A Solid Oxide Fuel Cell (SOFC) can convert the chemical energy of a fuel (H2-rich gas mixture [1] or syngas [2, 3] or biogas [4]) in electric and thermal energies with high electric efficiency. It is composed of two porous gas diffusion electrodes and an electrolyte (Figure 1). The fuel (a H2-rich gas mixture) and air can enter in the fuel cell from the same side (co-current flows) or from the opposite sides (counter current flows) and the flow configurations affect the electrical performances in term of the polarization curves. Solid oxide fuel cell systems fed by bio-methane can be integrated with electrical energy systems from renewable sources, lithium ion batteries and a Proton Exchange Membrane (PEM) electrolyzer to obtain a poly-generative system capable of supporting pure electric or hybrid electric mobility with PEM fuel cells [5]. In this work, a model of an SOFC with the two different flow configurations is set up in COMSOL Multiphysics environment.
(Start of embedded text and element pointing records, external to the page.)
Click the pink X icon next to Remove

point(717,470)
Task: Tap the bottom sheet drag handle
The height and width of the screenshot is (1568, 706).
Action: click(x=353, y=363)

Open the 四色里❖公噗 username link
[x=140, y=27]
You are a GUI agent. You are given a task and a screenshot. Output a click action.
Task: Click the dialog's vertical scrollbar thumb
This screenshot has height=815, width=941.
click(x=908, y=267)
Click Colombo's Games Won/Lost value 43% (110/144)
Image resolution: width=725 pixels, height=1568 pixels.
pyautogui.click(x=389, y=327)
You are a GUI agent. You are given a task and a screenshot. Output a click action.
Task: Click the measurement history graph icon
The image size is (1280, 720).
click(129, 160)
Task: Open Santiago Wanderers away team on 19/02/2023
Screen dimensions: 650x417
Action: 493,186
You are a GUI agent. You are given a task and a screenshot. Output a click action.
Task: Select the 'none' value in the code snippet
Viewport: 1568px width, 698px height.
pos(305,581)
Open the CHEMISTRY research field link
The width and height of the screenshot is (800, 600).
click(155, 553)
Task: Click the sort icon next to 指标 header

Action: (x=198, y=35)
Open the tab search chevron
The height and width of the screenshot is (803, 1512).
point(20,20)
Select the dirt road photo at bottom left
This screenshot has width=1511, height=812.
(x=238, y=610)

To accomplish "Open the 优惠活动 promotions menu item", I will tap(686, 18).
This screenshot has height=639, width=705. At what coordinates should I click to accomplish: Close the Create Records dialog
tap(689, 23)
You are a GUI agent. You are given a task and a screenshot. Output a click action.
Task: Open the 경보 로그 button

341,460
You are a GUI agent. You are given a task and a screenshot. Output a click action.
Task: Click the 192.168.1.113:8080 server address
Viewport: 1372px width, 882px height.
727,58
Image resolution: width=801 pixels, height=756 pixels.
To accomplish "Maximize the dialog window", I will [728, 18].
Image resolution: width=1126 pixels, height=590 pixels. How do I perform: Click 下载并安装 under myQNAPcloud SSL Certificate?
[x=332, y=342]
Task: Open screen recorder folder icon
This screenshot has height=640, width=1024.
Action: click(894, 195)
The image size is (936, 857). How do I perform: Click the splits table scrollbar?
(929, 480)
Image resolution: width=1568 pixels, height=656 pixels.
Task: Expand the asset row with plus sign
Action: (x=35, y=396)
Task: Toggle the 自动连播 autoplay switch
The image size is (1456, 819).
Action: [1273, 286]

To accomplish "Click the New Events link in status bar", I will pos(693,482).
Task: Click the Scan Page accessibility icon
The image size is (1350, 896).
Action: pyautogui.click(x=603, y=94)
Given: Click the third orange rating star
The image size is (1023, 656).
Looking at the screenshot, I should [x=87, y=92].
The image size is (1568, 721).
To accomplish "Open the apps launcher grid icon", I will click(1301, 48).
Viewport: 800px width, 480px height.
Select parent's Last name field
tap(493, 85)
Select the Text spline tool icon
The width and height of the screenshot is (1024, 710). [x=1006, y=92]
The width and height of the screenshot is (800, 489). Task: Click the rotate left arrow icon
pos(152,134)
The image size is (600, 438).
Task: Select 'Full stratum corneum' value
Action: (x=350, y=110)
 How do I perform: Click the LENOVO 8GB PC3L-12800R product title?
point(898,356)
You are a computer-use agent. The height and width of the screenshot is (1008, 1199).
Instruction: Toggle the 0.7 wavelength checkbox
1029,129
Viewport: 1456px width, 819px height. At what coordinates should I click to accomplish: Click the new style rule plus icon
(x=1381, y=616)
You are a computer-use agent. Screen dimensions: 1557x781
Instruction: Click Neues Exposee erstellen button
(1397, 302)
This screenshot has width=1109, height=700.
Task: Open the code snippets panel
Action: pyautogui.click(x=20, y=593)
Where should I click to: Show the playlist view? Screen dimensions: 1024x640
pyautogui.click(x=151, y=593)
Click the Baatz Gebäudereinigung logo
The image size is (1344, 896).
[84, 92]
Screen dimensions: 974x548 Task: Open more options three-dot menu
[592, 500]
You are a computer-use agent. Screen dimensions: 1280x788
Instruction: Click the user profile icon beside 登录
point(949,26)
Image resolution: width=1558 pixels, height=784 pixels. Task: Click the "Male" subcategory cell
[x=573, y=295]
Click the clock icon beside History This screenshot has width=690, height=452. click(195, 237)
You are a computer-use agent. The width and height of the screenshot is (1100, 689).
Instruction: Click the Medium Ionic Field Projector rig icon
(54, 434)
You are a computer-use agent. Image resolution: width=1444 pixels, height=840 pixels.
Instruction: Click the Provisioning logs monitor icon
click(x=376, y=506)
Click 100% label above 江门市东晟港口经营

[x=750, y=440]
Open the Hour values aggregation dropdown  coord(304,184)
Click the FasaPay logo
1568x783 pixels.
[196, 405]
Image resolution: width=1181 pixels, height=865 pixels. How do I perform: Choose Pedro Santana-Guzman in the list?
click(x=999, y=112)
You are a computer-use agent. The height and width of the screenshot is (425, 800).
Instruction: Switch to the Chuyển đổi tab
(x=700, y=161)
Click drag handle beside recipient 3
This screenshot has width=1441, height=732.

The model includes the full coupling between the anode and cathode mass balances, the momentum balances in the gas channels, the gas flows in the porous electrodes, the ionic and electronic currents balances [6, 7]. It studies the performances of the SOFC with the two different flow configurations. The fuel cell anode and cathode electrochemical reactions are (1) and (2): anode H2+O^(2-)→H2 O+2e^- (1) cathode 1/2 O_2+2e^-→O^(2-) (2) The model includes the following processes: • Electronic charge balance (Ohm’s law) • Ionic charge balance (Ohm’s law) • Butler-Volmer charge transfer kinetics • Flow distribution in gas channels (Navier-Stokes) • Flow in the porous GDEs (Brinkman equations) • Mass balances in gas phase in both gas channels and porous electrodes (Maxwell-Stefan Diffusion and Convection). The performance of a SOFC with the co-current flow configuration was better than the performance of the same SOFC with counter current flow configuration in accordance with the results obtained in [8].